HSCT candidates should be tested for serum anti-HSV IgG before transplant (AIII); however, type-specific anti-HSV IgG serology testing is not necessary. Only FDA-licensed or -approved tests should be used. All HSCT candidates, particularly those who are HSV-seronegative, should be informed of the importance of avoiding HSV infection while immunocompromised and should be advised of behaviors that will decrease the likelihood of HSV exposure (AII). HSCT recipients and candidates should avoid sharing cups, glasses, and eating utensils with others (BIII). Sexually active patients who are not in a long-term monogamous relationship should always use latex condoms during sexual contact to reduce the risk for exposure to HSV as well as other sexually transmitted pathogens (AII). However, even long-time monogamous pairs can be discordant for HSV infections. Therefore, during periods of immunocompromise, sexually active HSCT recipients in such relationships should ask partners to be tested for serum HSV IgG antibody. If the partners are discordant, they should consider using latex condoms during sexual contact to reduce the risk for exposure to this sexually transmitted OI (CIII). Any person with disseminated, primary, or severe mucocutaneous HSV disease should be placed under contact precautions for the duration of the illness (62) (AI) to prevent transmission of HSV to HSCT recipients.

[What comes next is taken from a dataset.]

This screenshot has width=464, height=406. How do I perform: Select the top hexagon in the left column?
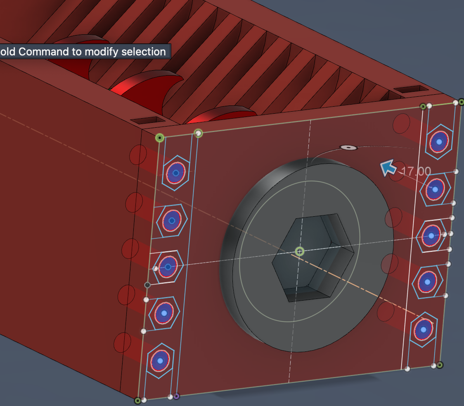tap(176, 173)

Preventing Disease and Disease Recurrence

Acyclovir. Acyclovir prophylaxis should be offered to all HSV-seropositive allogeneic recipients to prevent HSV reactivation during the early posttransplant period (109--113) (AI). Standard approach is to begin acyclovir prophylaxis at the start of the conditioning therapy and continue until engraftment occurs or until mucositis resolves, whichever is longer, or approximately 30 days after HSCT (BIII) (Appendix). Without supportive data from controlled studies, routine use of antiviral prophylaxis for >30 days after HSCT to prevent HSV is not recommended (DIII). Routine acyclovir prophylaxis is not indicated for HSV-seronegative HSCT recipients, even if the donors are HSV-seropositive (DIII). Researchers have proposed administration of ganciclovir prophylaxis alone (86) to HSCT recipients who required simultaneous prophylaxis for CMV and HSV after HSCT (CIII) because ganciclovir has in vitro activity against CMV and HSV 1 and 2 (114), although ganciclovir has not been approved for use against HSV.

Valacyclovir. Researchers have reported valacyclovir use for preventing HSV among HSCT recipients (CIII); however, preliminary data demonstrate that very high doses of valacyclovir (8 g/day) were associated with thrombotic thrombocytopenic purpura/hemolytic uremic syndrome among HSCT recipients (115). Controlled trial data among HSCT recipients are limited (115), and the FDA has not approved valacyclovir for use among recipients. Physicians wishing to use valacyclovir among recipients with renal impairment should exercise caution and decrease doses as needed (BIII) (Appendix).

Foscarnet. Because of its substantial renal and infusion-related toxicity, foscarnet is not recommended for routine HSV prophylaxis among HSCT recipients (DIII).

Famciclovir. Presently, data regarding safety and efficacy of famciclovir among HSCT recipients are limited; therefore, no recommendations for HSV prophylaxis with famciclovir can be made.